一方、オランダ商館長ティチングによれば、乗馬もろとも崖から落ち、血を吐いて死んだとあります。ティチングは日本の著名人と交際が広く、大名では島津重豪(薩摩藩主)や朽木昌綱(福知山藩主)、長崎奉行久世廣民、蘭通詞の吉雄幸作、蘭学者の桂川甫周と中川淳庵らが知られています。田沼意次、意知とも何らかの接触があったと推測されています。これらの交友関係から聞いた話を根拠に書かれたものと思われます。私は落馬、崖からの墜落死と書くのに躊躇した幕府の公式記録よりオランダ商館長の記述を採りました。
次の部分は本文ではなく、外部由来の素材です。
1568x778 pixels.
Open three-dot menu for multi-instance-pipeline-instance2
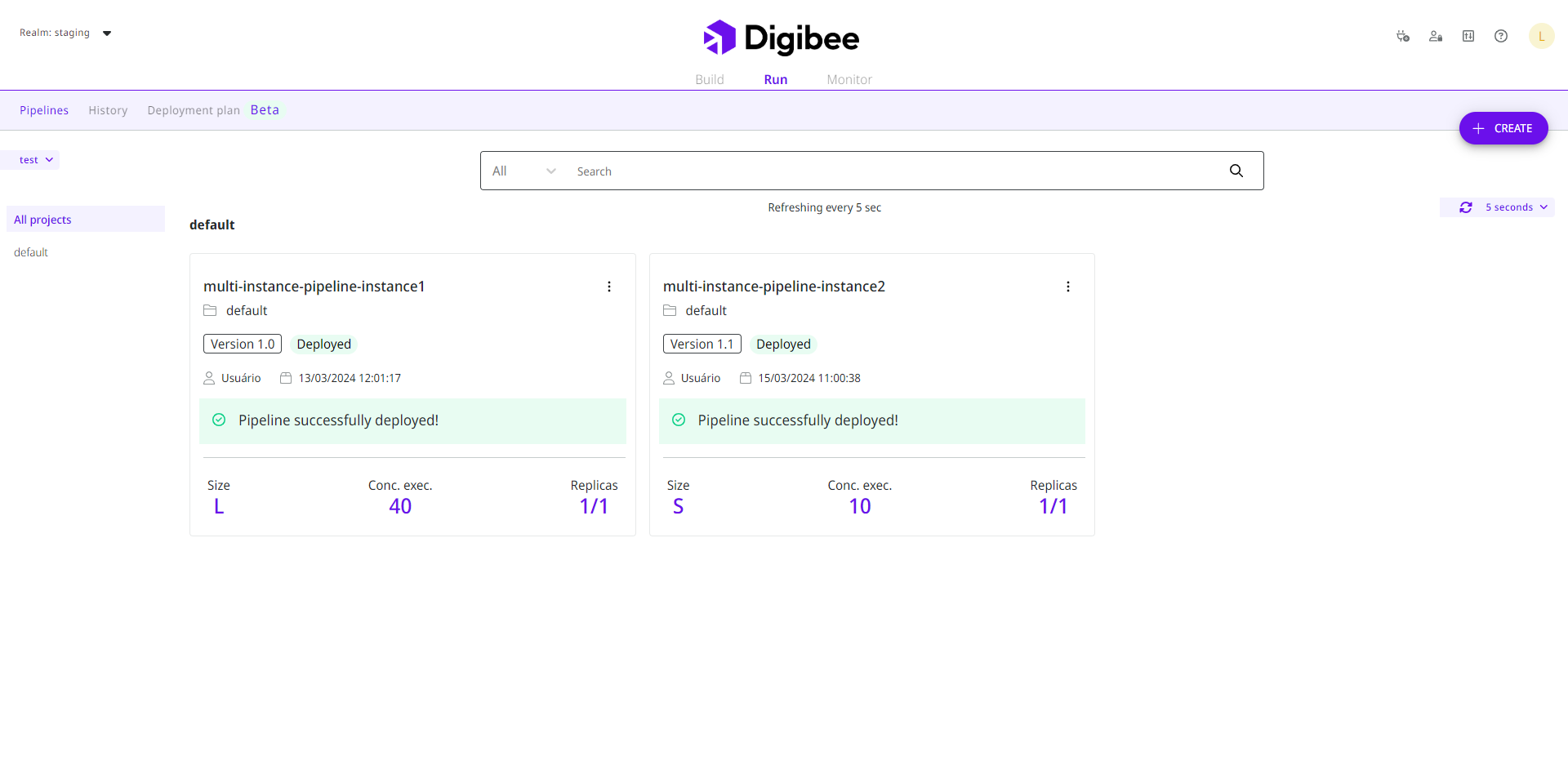point(1067,287)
馬に毒を飼って暴走させるとしたら、何がいいか、生薬学の知見を頼りに、私が推理を書いたものです。
当時から、いろいろ取沙汰された事故でした。世の常で、この事故があまりに一橋家に有利に働いたので、そこに作為があったのではないか、水面下で暗躍した勢力があったのではないか、などといろいろ言われたようです。その後、十一代将軍家斉は長きにわたり、重臣を遣って家基の墓参を続け、家基生母に、死後、従三位を追贈したことが注目されました。慣例を越えた篤い供養だからです。家斉に、家基に対するやましい気持ちがあるのではないかと憶測されたのでした。
現代でも、この事件は、面白おかしく書くのが時代小説の定番となっています。奥医池原雲伯が大の毒物狂だとまで書く作品がありますが、嘘くさくて私にはついていけません。池原の家系図(寛政重脩諸家譜)を見て、嫡男良明が家基の死(安永八年二月二十一日)の直後に若くして死んだ(安永八年四月十日)という記述から、私の想像する暗殺の片鱗を書いてみました。馬医の桑嶋家の家譜も参考にしました。
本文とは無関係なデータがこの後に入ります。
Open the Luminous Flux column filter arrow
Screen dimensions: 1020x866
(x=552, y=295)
トリカブト ...一瞬、治済の画策かと思いましたが、そう単純ではないようです。意致がどのような考え方をしていたのか、果たして附子の件に絡んでいたのか気にかかるところです。薬毒同源、匙加減を間違ってしまった可能性もと考えたりしました。
附子の件の動きはどうなっていくのか、また将軍後継者問題での治済、意致、意次などはどういう動きをするのでしょうか。財政問題、天変地異、飢饉などが絡み合っていくようで予想がつきません、次回以降も楽しみにしています。
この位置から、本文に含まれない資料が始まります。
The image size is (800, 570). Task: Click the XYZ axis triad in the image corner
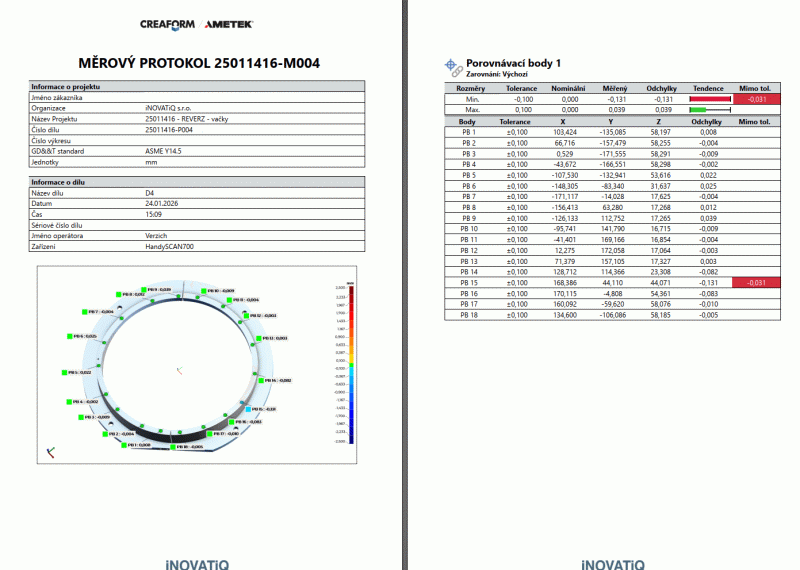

桜島の安永噴火はかなり規模が大きかったらしく、150名程の死者が出たようです。月照の墓のある南洲寺(鹿児島市南林寺町)に安永噴火の「櫻島燃亡靈等」の碑があり、村落ごとに死亡者氏名が刻んであります。離島を含めた各地に桜島からの移住者も多く、同名の地名、神社も数カ所あるようです。